We figured out the issue, and it came down to the projection of the WRF-H data used in conjection with the cartopy projections in python. To resolve this issue, the WRF-H native x,y grid data was projected to lat/lon using the pyproj package: 

from pyproj import Proj
X, Y = np.meshgrid(ctrl_wrfh_chrtout_gr.x.values, ctrl_wrfh_chrtout_gr.y.values)
source = pyproj.Proj(ctrl_wrfh_chrtout_gr.proj4)
lon, lat = source(X.flatten(), Y.flatten(), inverse=True)

The lat/lons were then added as coordinates to the gridded streamflow xarray dataset:

mean_stmflow_grd.coords['lat'] = (mean_stmflow_grd.dims, lat_2d)
mean_stmflow_grd.coords['lon'] = (mean_stmflow_grd.dims, lon_2d)
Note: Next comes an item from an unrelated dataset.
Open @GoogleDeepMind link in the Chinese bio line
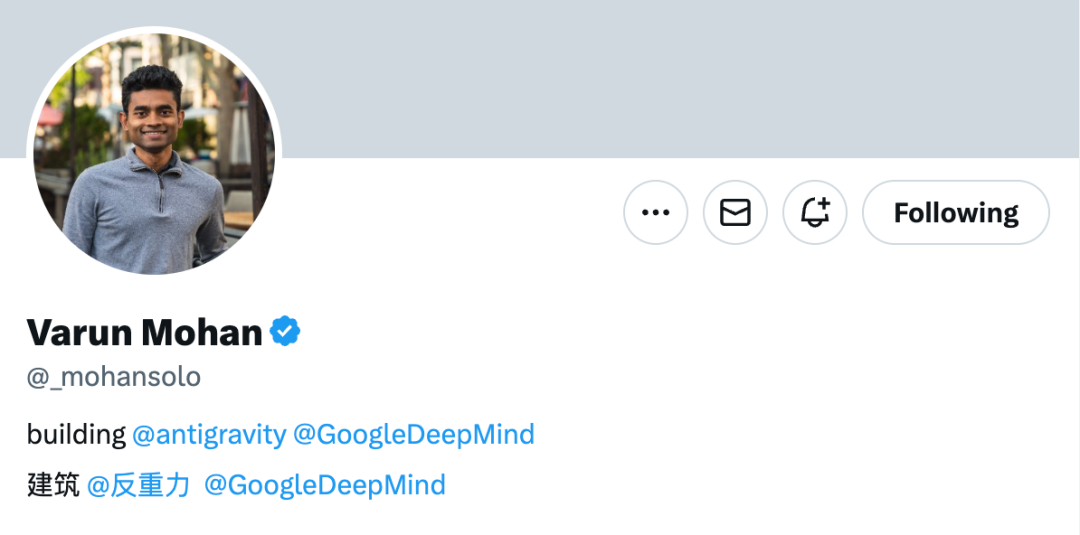This screenshot has height=535, width=1080. pyautogui.click(x=324, y=486)
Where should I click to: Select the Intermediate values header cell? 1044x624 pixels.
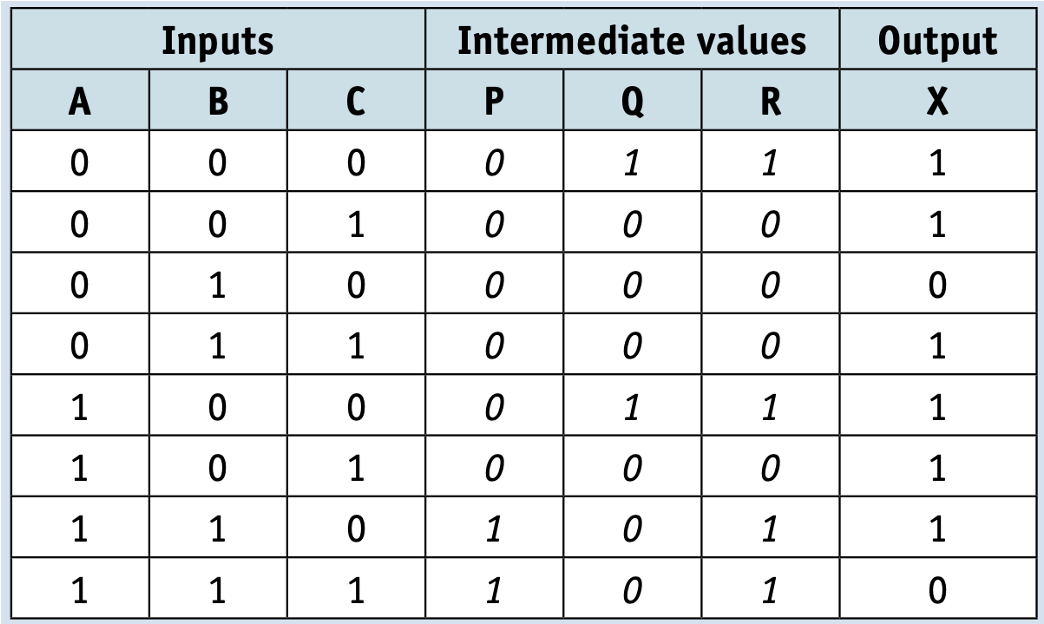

Then the streamflow could be plotted over shapefiles of U.S. states using the transform function in cartopy:

fig = plt.figure(figsize = (8,8))
v = np.linspace(0,1200,11,endpoint = True)
cmap = 'BuPu'
ax = plt.subplot(1, 1, 1, projection=ccrs.LambertConformal(central_longitude=-93))
ax.add_geometries(state, crs=ccrs.PlateCarree(), facecolor='none', edgecolor='0.1', linewidth = 0.6, zorder=6)
c1 = plt.pcolormesh(mean_stmflow_grd.lon.values, mean_stmflow_grd.lat.values, mean_stmflow_grd.values, vmax=100, cmap = cmap, transform=ccrs.PlateCarree(),)
plt.show()

I hope this helps if others have the same issue!